The South Korean government is asking banks to expand financial support for auto component producers which are in financial difficulties. However, the more banks give out loans, the higher the default rate goes up.
Major commercial bank loans for auto parts manufacturers showed an overall decline last year. Some banks had better loan performance than before but the loan default rate increased. On the other hand, the default rate of banks which had a lower balance for related loans decreased. Accordingly, banks cannot blindly give out more loans to companies as the government requested.
The loan balance for auto component companies provided by four banks, including Kookmin, Hana, Woori and Nonghyup Bank, except for Shinhan Bank which did not sum up data, came to 10.24 trillion won (US$9.03 billion) in the fourth quarter of last year, according to financial industry sources on March 25. The figure went down by 2.05 percent, or 214.40 billion won (US$189.07 million), from 10.45 trillion won (US$9.22 billion) in the first quarter of last year. The default rate also rose at the same time. The average default rate in the relevant industry increased from 0.55 percent in the first quarter of last year to 0.6 percent in the fourth quarter.
The government is asking banks not to withdraw loans from car parts producers. “Recently, banks have a pessimistic outlook for the auto component industry and they are reluctant to extend debt maturities and give out new loans. Please do not unwind loans without considering the financial and business conditions of individual auto component companies,” said Choi Jong-ku, chairman of the Financial Services Commission (FSC), in October last year.
However, banks put auto-related industries under scrutiny earlier this year in order to manage their soundness. Once an industry is put under scrutiny, banks manage loans more strictly and it will be difficult for companies in this sector to borrow money from banks. Accordingly, banks cannot but give out loans to the related companies under stricter loan regulations this year.

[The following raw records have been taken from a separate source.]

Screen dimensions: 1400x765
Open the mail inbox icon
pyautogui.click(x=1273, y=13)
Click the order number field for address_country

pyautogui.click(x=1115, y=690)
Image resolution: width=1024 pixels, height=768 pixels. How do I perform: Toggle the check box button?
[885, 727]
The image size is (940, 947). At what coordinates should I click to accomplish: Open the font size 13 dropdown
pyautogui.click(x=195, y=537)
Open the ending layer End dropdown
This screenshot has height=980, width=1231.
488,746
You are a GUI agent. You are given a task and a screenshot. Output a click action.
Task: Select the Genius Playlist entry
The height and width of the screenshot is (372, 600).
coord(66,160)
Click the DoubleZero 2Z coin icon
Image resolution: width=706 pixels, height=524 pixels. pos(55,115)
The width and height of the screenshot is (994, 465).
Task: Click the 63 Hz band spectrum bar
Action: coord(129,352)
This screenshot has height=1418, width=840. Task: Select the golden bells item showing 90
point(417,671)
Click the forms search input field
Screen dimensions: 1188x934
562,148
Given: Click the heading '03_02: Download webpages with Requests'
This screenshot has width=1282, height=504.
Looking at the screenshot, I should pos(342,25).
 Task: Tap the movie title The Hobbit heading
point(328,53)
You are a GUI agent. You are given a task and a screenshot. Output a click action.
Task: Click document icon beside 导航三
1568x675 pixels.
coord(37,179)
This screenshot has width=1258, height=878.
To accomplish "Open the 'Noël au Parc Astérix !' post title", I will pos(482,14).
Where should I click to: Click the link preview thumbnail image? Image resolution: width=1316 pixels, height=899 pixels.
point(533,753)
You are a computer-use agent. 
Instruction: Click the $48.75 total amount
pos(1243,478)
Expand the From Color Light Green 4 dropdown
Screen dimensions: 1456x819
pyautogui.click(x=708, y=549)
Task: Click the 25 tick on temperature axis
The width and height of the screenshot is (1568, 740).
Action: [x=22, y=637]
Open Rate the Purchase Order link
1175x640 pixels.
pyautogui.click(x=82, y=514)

An official from the financial industry said, “When banks designate an industry for stricter administration and manage the amount of its loans, they cannot increase loans for the sector because they apply stricter screening standards. This is why the government has come up with plans to provide funds in the form of primary collateralized bond obligation (P-CBO) but it can be just a stopgap when the market conditions cannot recover.”